The point that the OP in the linked article makes is that is a few guys with a
few years of modest experience in programming can go create a company worth 8
to 9 figures on the market with few resources other than time and luck and
connections.

He then states that this isn't possible in the semiconductor world due to the
amount of experience required in that field. I've worked in the semiconductor
industry and I agree 100%. I've also worked in RF and it's the same. There's
no successful equivalent in those realms that compares to something like
Twitter or most of acquisition bait out there. The amount and complexity of
the knowledge is insane. (Not to mention the manpower...)

And from a guy who's worked the whole stack from component level to user
applications; Python scripting is a couple of orders of magnitude easier than
debugging firmware or dealing with DSP code/math or testing
semiconductors/antennas. Doesn't require a doctorate to build websites or
develop CRUD applications.

------
fest
Hardware is fun (when you get it working), and intelectually challenging.
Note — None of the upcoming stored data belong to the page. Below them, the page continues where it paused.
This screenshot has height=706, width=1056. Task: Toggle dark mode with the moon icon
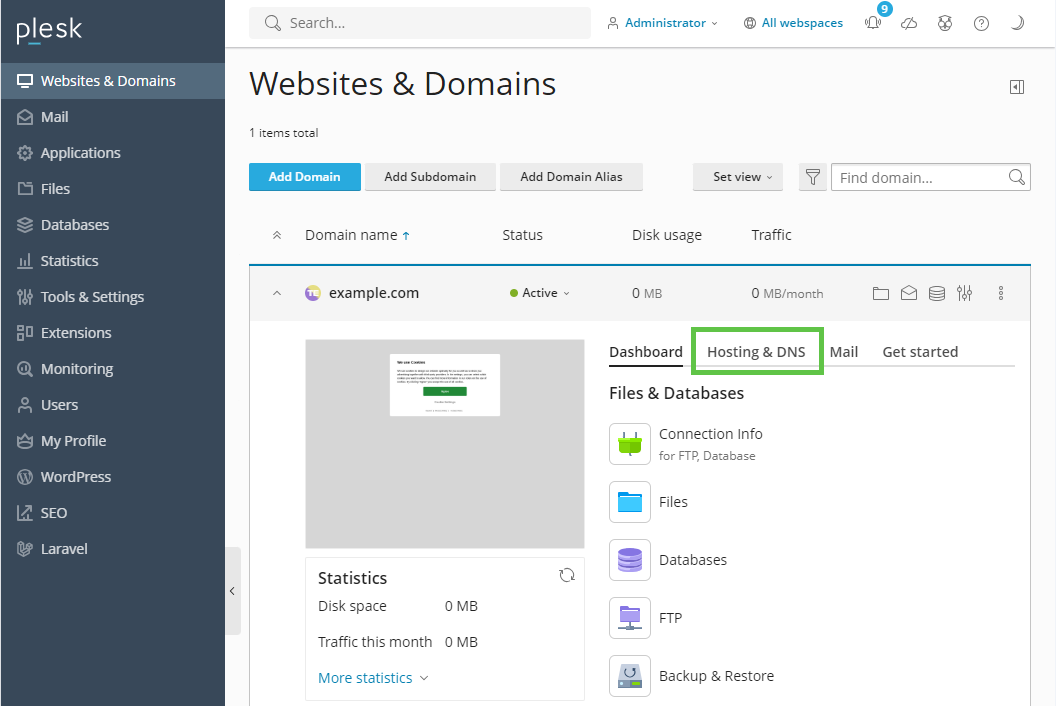point(1017,23)
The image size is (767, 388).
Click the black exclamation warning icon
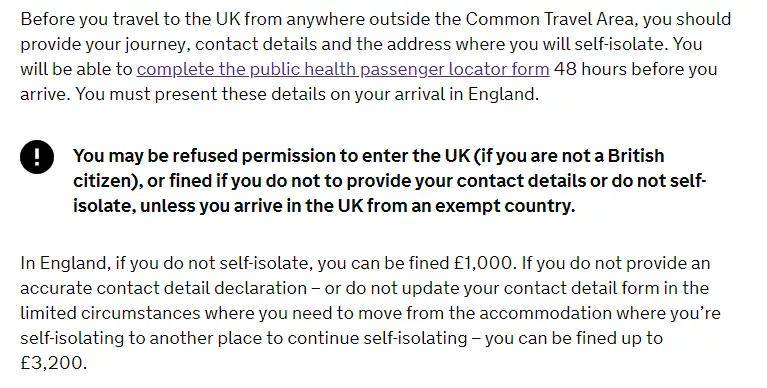pos(37,157)
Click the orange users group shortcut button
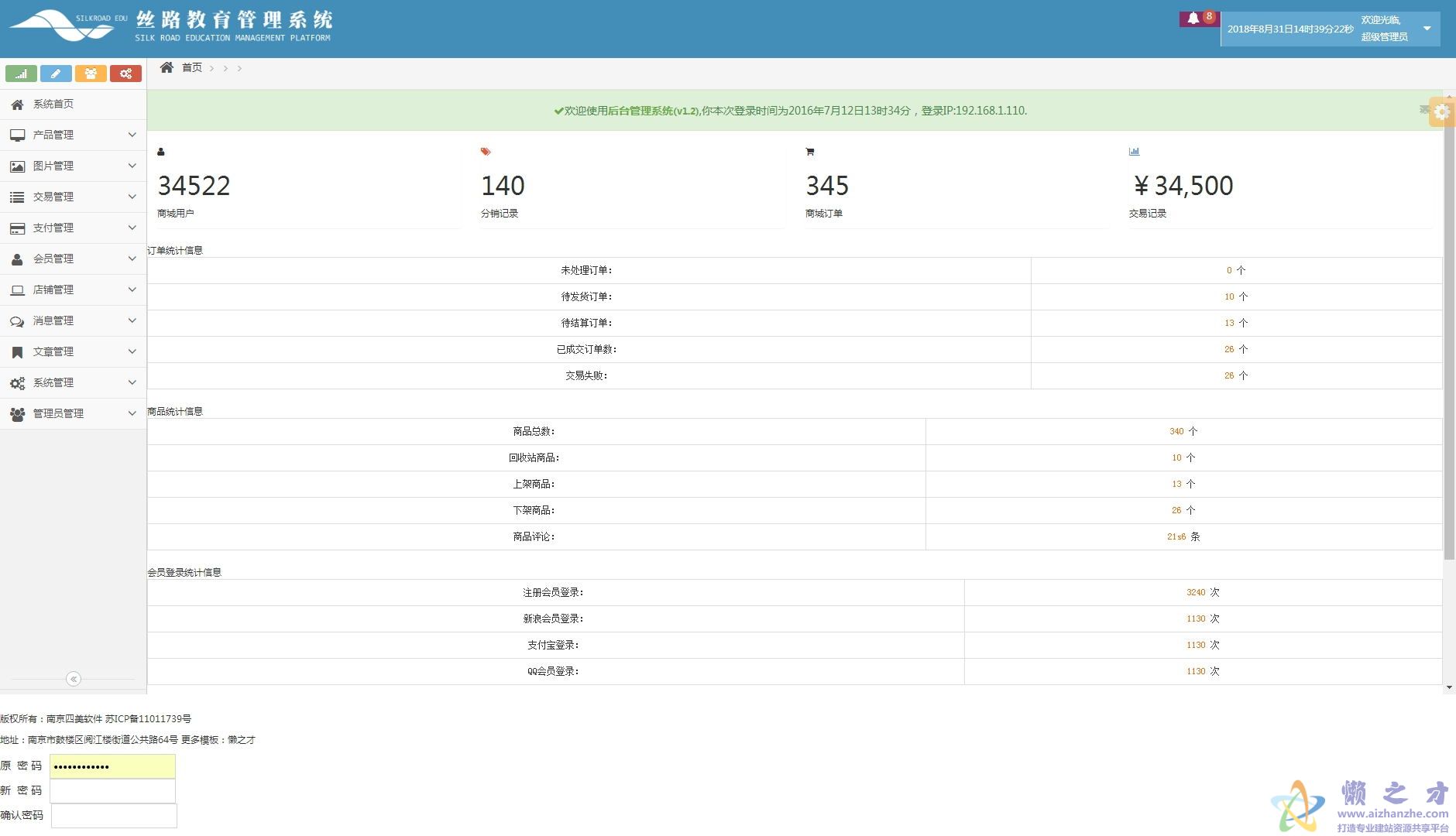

I'm
even younger than the "FPGA guy" \- I guess I fall in the mentioned Arduino
camp (although I have long moved on to bare microcontrollers).

I'd wager that it's quite easy to get into hardware- there are tons of
material on building easy and fun projects in no time. By combining practical
exercises with "The art of electronics" or freely available "Lessons in
electric circuits", one can gain enough knowledge to experiment on it's own in
relatively short time.

------
jotm
Not helping is the lack of good educational material - unlike software, there
aren't all that many books around dealing with hardware, and more importantly,
there aren't any people teaching others how to do stuff (via writing, videos,
etc.). The grizzled veterans do their thing without bothering to share the
knowledge...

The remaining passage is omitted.